Description
The current cross validation procedure adopted in the CalibratedClassifierCV
does not follow the cross validation procedure described in the original Platt paper:
[Platt99] Probabilistic Outputs for Support Vector Machines and Comparisons to Regularized Likelihood Methods, J. Platt, (1999)
I checked also the other papers cited in the references for the CalibratedClassifierCV
class and none of them describes the cross validation process it implements.
CalibratedClassifierCV
currently fits and calibrates an estimator for each fold (calibration is performed on the test part of the fold).
All the estimators fit at each fold are kept in a list.
At prediction time, every estimator makes a prediction and the average of the returned values is the final prediction.
The estimator produced by CalibratedClassifierCV
is thus an ensemble and not a single estimator calibrated on the whole training set via CV.
When using cross validation the original base_estimator
is not used to make the prediction.
Platt99, describes a cross validation procedure that fits an estimator on each fold and the predictions for the test fold are saved.
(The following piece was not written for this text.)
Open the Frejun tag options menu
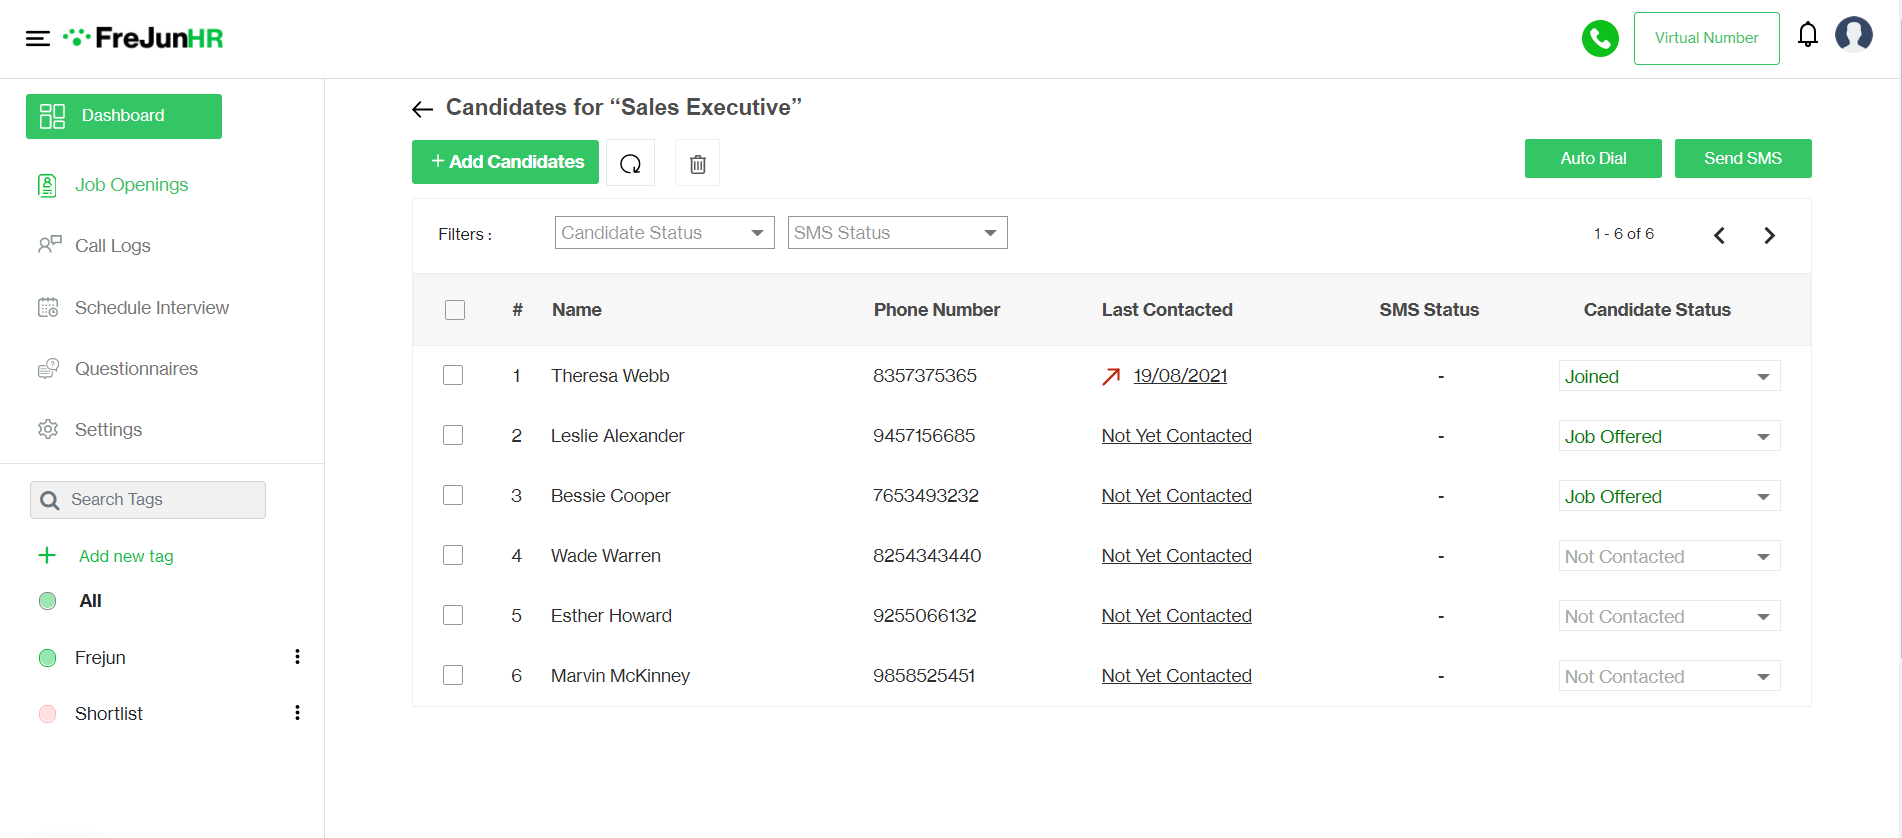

Then the predictions from all the folds are concatenated in a single list, and calibration parameters for the base_estimator
are determined using such list.
Cross validation should be only a mean to calibrate the base_estimator
on the same data it has been fit, not to fit a different estimator.
The procedure described in Platt99 is what one would expect from a proper application of a cross validation procedure, as the cross validation only determines the parameters of the calibration and does not fit the estimator.
It is also more efficient, as is does not store the estimators for each fold and requires a single predict at prediction time.